Its first green taxonomy in 2015 categorised “clean coal” as a green project that qualified for the issuance of green bonds, drawing widespread criticism, particularly from foreign investors.
Recognising the significance of a truly green taxonomy, in mid 2021, China removed fossil fuel-related projects and the new Green Bond Endorsed Project Catalogue—its equivalent green taxonomy—now excludes gas, LNG and coal-fired power activities.
Like South Korea, China relies on burning fossil fuels to power the country. However, President Xi Jinping’s pledge to accelerate the country’s transformation to a green and low carbon economy, and to achieve carbon neutrality before 2060, has opened the door to a much more strategic view on how China’s green finance market should develop, and which technologies should be incentivised.
China is also working with the EU to harmonise their respective taxonomies by the end of 2021. This is a positive initiative between jurisdictions in response to investor requests for a common standard on green or sustainable projects.
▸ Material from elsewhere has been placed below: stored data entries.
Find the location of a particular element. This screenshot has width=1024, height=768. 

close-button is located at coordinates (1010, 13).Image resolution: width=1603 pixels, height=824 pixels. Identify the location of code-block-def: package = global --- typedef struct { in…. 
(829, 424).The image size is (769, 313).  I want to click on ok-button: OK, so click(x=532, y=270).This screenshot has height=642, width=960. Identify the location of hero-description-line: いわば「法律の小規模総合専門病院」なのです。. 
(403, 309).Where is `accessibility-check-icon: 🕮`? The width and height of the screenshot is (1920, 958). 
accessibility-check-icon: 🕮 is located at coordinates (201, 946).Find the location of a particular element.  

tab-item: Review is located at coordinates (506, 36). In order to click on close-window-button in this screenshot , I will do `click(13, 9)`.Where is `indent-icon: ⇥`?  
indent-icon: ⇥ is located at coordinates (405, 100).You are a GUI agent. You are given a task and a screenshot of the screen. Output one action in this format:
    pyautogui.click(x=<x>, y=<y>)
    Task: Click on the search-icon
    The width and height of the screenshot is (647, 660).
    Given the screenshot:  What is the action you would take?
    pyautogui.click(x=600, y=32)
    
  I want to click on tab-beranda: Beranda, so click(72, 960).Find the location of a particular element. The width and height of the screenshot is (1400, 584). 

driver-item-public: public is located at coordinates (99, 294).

The move also indicates that the Asian giant is ready to compete for global green capital.
China understands that ESG-focussed investors have become more forensic in their research and decision-making on what the different taxonomies recognise.
More notably, China’s mindset for justifying green energy activities appears to be unfazed, at least for now, by its need to finance new coal and gas-related projects, said to be required to see them through the energy transition phase—a reasoning that its Asian counterparts, including South Korea, have defended and used to classify their own gas-powered projects as green.
But fossil fuel projects have a long history of being successfully financed. The existence of a green or sustainable finance taxonomy does not prevent assets or projects that the taxonomy excludes from being funded through conventional sources of finance. As in the past, fossil fuel power projects will continue to raise funds through traditional non-labelled debt market instruments.
Investors want green taxonomies
Meanwhile, investors around the world are urging governments to step up and commit to clear, strong and investable policies that will unlock the capital needed to transition to a net zero economy.
Despite its now hollow new emissions pledge, the Moon administration appears unprepared to rise to the occasion. It risks missing out on new pools of global capital if it does not get the policy settings right, and instead chooses to pander to the fossil fuel industry.